Work instructions: Extend the essay below on the Stamler case and the Chicago opposition to HUAC, picking up right after its final sentence.

It Took More Than Stamler
By Ken Lawrence

If an historian of today's young generation had written "Halting
McCarthyism: The Stamler Case in History," or if a liberal magazine had
published it, I would have yawned and turned the page. But with Paul Buhle
as the author and Monthly Review (October 1999) as the venue, the article
demands a response. Both the writer and the editors ought to know better.
I do not quarrel with Buhle's factual summary of the legal challenge to
the House Un-American Activities Committee. I extol Dr. Jeremiah Stamler,
Rose Stamler, Yolanda Hall, the visionary members of their legal team, and
their distinguished supporters, including Richard Criley and the Chicago
Committee to Defend the Bill of Rights. They mounted a bold, courageous, and
imaginative legal challenge to HUAC, as Buhle wrote.
But to paraphrase Buhle, had leftists in Chicago waited for lawyers and
courts to take the lead, the legal victories never would have come, which is
the elementary lesson that Bill Kunstler and Arthur Kinoy learned well, and
always imparted to their younger colleagues. [Bill's surname was misspelled
in Buhle's article.]
By the time HUAC had announced its intention to convene at Chicago in
1965 for purposes of witch-hunting the left and redbaiting the popular mass
movements, militant radical Chicagoans had been on the march for the previous
five years, with numerous victories to our credit and momentum on our side.

Stored data:
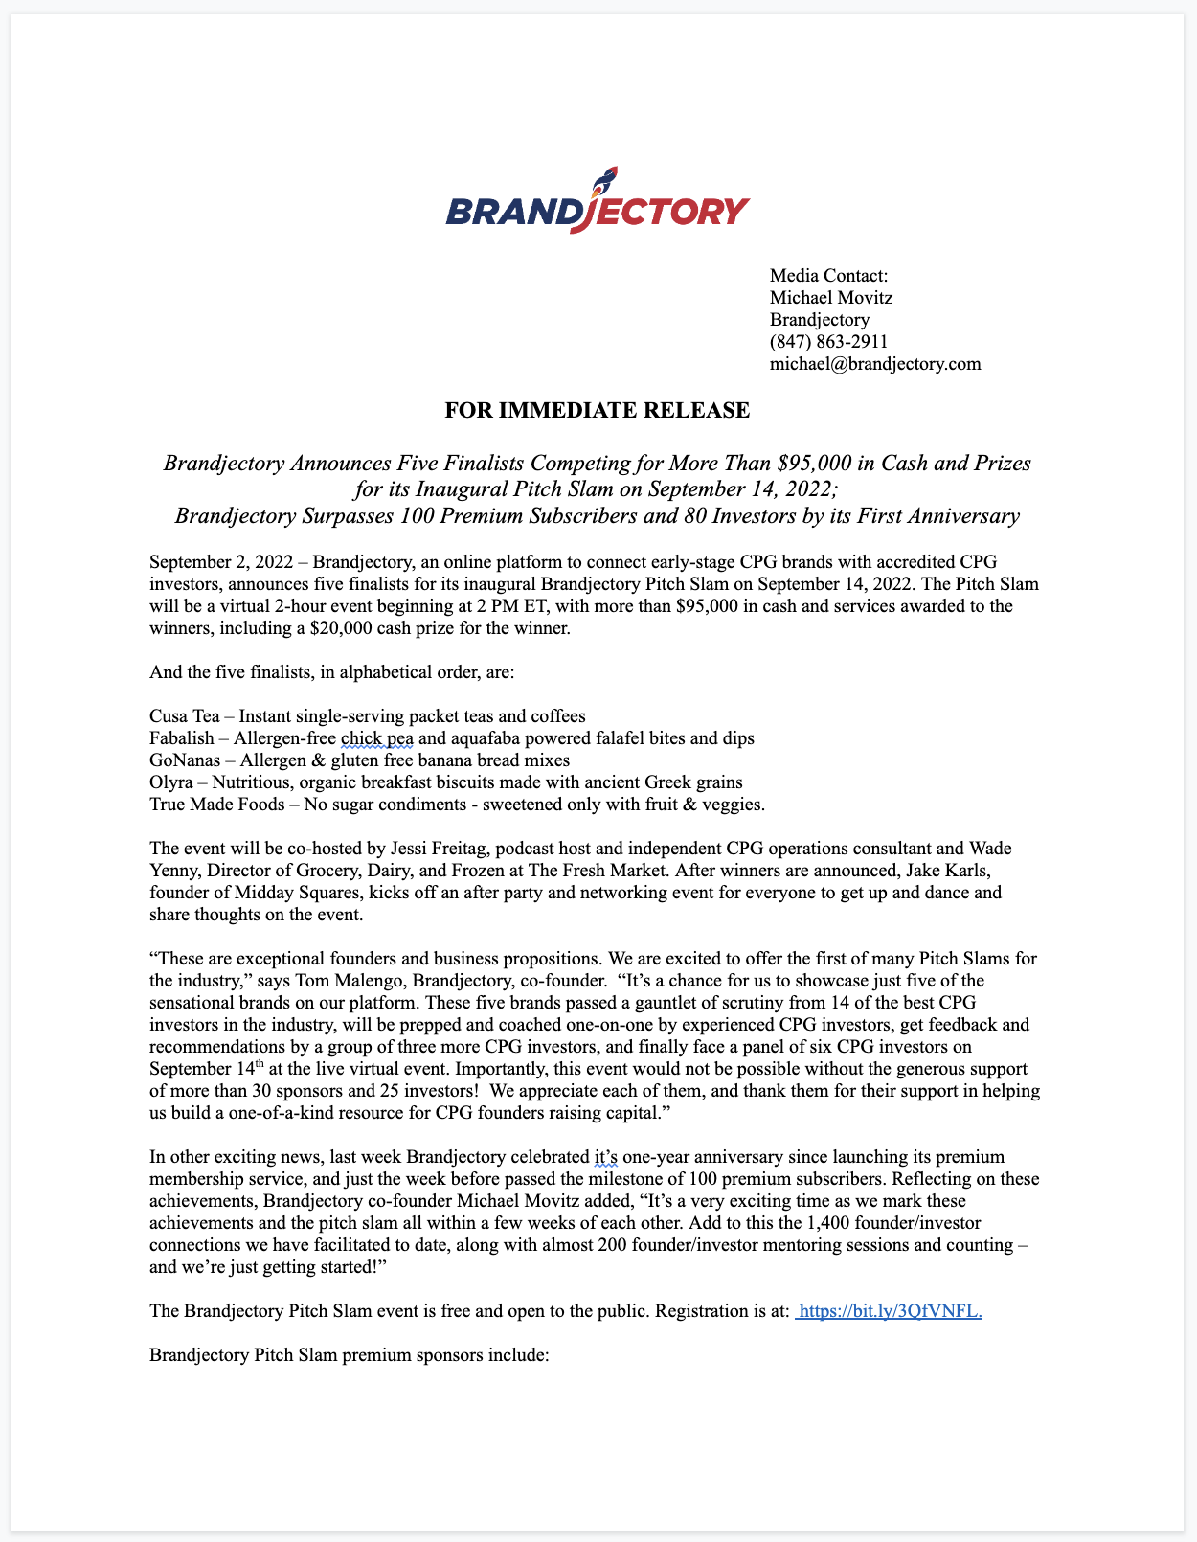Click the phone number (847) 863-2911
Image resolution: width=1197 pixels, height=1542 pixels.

Response:
Although important civil-rights protests had been waged in Chicago during
the 1950s, particularly in battling for open housing and against urban
renewal programs designed to wall off the African American ghetto and to
destroy the city's handful of interracial enclaves, they did not achieve a
mass constituency of activists until weekly picket lines at Woolworth's in
1960 energized the movement, in solidarity with Student Non-violent
Coordinating Committee sit-ins at Greensboro and Nashville. That activity
gave birth to the Chicago Youth Committee for Civil Rights, and to Chicago's
own SNCC chapter.
At the same time, the national headquarters of Student Peace Union, the
most radical wing of the broadly insurgent movement against U.S. nuclear
weapons and military interventions abroad, teemed with activism. Originally
housed in a tiny South Side commercial building, SPU soon relocated to a
dilapidated three-story mansion near the University of Chicago as the
movement blossomed.
In 1962 the Congress of Racial Equality held a series of jail-no-bail
sit-ins at the University of Chicago, forcing the city's second largest
owner/manager of real estate to desegregate its property. (UofC's realty
holdings were eclipsed by those of the Catholic archdiocese, but we doubted
we had the mass base to defeat God's own segregationists in 1962, even with
the aid of James Farmer's oratory.) For most Chicago CORE members, those
were our first arrests.
SPU held Chicago's first protest against the U.S. war in Vietnam when
Madame Nhu came to Chicago in 1963. Our demonstration that greeted her at
the airport was sufficiently spirited that her bodyguards got physical with
us, but they backed off when flashbulbs began to pop. Annual Easter peace
marches from Fort Sheridan to Chicago drew larger crowds each succeeding
year, as the slogans on the banners and the songs we sang became ever more
radical.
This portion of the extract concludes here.